Regular readers will know about my love for Selenium. I still believe that Selenium is the way to go about web-testing.

So, the web application in a project was approaching web-test-worthiness quickly (well, actually it was about a month or two past the point where we should've started doing web-testing). Mind that we were already doing continous integration on the project, so it was only for the reason of not having core-developers breaking any of the stuff being out in the web.

Let me clarify a bit on that last point: Modern web frameworks expose core domain objects way out into the web (like the User.lastName property here in Matt Raible's example).

When core developers refactor Java classes - XML files, property files, JSP files and JavaScript files are not brought along in the equation (especially not in Eclipse).

Breakage caused by these changes will most likely not be discovered in your unit tests. You need web-tests.

There are a number of other good reasons for doing web-testing, like the ever increasing amount of JavaScript in your webapp, and testing the web across different browsers. So web-testing is a Good Thing.

I'm not going to go on about the different strategies for getting continous web-testing implemented. The elements I were after were:

1) Getting Maven to test with Selenium scripts (no, not JUnit tests exported from Selenium IDE)

Now normally, this isn't too hard. Alot of projects out there do web-testing by storing Selenium tests as Java-code - JUnit tests. But the trick here is to get Maven run tests based on tests in the Selenese format - pure html tables with web-browser instructions (they look a bit like Fit-tables).

There is an ant-task for doing this, which in later turns has been converted to a Maven plugin goal: Selenium Maven Plugin's selenese goal. It was originally a seperate plugin called Mavenium, but now the project seems to have been absorbed into the other one.

2) Getting Continuum to run these tests.

Once Maven is running the tests properly, it shouldn't be a problem to get Continuum running these. BUT there's the issue of how the web app should be deployed and started for the Selenium plugin to have something to run on. Cargo was the obvious tool for doing this job, but there were some bumps on the road to getting it working.

3) Getting the tests to run headless

As shown here, with the headless option in the selenium plugin. Anyhow, I ended up not using that plugin-goal, instead just starting Xvfb manually on the Linux box and setting the DISPLAY variable to something like Then there was a whole bunch of trouble getting Firefox 2.0 in on Fedora Core 6 and so on.. Yech.

I believe these three requirements have not been met together on many other projects, and this combination has not been properly documented anywhere else. This is perhaps because only recently have the plugins involved matured to such a degree that this process is possible at all. I did try achieving the same goals before the summer, but ran into all sorts of problems with Firefox 2.0 instances not being started correctly and problems using the maven-cargo-plugin.

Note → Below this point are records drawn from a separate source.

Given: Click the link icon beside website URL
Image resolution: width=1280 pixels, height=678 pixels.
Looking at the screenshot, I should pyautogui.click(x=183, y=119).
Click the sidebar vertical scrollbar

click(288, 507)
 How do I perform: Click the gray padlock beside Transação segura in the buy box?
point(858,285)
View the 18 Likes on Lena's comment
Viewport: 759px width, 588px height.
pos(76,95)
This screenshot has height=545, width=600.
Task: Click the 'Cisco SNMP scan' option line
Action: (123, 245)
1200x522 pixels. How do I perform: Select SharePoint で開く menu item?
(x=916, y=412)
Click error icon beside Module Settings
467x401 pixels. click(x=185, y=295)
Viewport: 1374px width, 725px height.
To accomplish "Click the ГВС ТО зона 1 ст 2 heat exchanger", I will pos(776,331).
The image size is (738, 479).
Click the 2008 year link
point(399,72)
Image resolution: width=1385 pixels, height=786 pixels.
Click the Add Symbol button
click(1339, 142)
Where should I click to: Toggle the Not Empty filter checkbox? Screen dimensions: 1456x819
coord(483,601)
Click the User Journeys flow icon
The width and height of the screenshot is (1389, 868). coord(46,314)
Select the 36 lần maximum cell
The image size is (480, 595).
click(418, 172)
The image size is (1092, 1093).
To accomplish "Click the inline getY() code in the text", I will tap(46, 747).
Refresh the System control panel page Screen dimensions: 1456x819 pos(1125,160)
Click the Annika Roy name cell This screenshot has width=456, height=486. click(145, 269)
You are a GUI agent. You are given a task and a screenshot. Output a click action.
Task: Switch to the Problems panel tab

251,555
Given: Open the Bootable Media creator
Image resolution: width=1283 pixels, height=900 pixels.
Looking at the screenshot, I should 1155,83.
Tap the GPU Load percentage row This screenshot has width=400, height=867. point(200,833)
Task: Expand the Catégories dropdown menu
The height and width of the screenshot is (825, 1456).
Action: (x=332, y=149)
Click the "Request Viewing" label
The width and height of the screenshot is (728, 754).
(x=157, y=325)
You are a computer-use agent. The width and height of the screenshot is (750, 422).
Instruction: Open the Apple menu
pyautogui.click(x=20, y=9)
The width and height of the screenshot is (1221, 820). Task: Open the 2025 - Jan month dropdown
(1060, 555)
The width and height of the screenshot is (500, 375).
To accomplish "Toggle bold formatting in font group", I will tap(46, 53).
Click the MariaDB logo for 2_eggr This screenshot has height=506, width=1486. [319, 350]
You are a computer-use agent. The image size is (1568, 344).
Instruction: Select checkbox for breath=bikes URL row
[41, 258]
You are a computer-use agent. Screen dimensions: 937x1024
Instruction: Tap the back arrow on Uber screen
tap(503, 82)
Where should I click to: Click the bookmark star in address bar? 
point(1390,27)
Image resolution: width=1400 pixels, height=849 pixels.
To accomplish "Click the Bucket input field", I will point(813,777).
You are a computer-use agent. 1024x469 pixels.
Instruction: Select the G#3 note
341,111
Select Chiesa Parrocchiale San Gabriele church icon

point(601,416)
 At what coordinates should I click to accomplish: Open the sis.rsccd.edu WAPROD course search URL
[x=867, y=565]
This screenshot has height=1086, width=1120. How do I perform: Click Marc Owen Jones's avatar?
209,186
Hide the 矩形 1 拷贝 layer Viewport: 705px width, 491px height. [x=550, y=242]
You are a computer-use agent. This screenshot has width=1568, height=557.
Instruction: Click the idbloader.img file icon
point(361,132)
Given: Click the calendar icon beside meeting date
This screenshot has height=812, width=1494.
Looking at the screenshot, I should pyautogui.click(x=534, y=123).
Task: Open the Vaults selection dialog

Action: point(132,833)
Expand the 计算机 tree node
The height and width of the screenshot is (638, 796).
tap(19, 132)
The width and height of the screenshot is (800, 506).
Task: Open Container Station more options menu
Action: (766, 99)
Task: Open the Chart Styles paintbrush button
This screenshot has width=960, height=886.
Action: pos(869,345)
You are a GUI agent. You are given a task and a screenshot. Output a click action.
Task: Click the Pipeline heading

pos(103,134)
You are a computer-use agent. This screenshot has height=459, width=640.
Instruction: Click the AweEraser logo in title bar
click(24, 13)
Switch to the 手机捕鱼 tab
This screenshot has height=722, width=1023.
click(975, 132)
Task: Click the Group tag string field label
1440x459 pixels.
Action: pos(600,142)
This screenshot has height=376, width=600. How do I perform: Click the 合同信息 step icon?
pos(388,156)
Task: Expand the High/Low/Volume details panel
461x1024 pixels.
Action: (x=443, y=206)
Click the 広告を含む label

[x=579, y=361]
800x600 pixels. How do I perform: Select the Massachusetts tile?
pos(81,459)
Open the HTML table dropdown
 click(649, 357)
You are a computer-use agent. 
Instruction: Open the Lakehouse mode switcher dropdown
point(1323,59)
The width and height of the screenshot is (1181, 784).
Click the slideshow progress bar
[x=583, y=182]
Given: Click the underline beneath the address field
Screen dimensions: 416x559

The closest I ever found was this how-to. But still the example uses Selenium's JUnit test (we want HTML-tests, remember?).

So in the next post I'll put together an example that actually does the whole thing my way. I did run into a couple of problems with cargo that I have not been able to solve (ended up hacking the plugins somewhat), but still the example should work on a general basis. Too tired to make it right now though.